____ DATA EXTRACT

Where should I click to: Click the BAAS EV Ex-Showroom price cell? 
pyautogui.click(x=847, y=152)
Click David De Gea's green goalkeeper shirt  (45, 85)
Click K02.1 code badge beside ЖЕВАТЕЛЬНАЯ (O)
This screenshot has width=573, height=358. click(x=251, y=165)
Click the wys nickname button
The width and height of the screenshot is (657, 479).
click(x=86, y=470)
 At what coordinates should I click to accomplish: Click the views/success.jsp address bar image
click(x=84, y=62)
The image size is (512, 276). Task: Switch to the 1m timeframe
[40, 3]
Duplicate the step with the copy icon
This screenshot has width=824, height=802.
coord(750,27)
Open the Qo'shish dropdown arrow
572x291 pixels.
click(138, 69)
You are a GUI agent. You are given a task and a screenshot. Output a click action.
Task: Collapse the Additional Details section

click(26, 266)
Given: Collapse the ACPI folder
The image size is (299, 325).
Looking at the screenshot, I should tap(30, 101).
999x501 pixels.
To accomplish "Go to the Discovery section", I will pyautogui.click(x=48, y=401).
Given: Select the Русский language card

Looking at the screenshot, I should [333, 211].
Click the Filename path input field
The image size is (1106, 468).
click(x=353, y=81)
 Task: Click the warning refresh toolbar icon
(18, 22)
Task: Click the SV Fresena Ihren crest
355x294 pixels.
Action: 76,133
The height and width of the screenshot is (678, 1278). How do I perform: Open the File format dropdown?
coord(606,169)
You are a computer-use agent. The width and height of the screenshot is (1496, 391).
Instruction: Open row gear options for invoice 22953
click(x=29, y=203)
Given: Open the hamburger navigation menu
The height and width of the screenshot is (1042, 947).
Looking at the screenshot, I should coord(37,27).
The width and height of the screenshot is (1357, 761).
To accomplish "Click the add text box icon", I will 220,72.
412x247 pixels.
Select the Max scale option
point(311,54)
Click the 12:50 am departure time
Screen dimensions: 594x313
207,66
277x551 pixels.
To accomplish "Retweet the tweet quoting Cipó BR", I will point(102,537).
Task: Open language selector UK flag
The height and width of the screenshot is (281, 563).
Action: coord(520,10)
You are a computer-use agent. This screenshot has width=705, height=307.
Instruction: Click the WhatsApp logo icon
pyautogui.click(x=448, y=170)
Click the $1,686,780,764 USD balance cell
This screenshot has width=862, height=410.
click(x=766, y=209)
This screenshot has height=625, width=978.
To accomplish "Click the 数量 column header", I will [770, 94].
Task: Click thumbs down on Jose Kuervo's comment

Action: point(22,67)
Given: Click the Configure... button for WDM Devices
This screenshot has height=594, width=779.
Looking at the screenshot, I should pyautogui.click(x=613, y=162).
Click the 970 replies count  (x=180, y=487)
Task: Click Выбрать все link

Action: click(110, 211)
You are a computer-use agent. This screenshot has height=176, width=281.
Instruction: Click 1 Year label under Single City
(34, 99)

________

WORK ITEM = Reproduce each line of the records in which the word "agent" appears.

RESPONSE TO THIS TASK =
You are a GUI agent. You are given a task and a screenshot. Output a click action.
You are a computer-use agent. The width and height of the screenshot is (1496, 391).
You are a computer-use agent. This screenshot has width=705, height=307.
You are a computer-use agent. This screenshot has height=176, width=281.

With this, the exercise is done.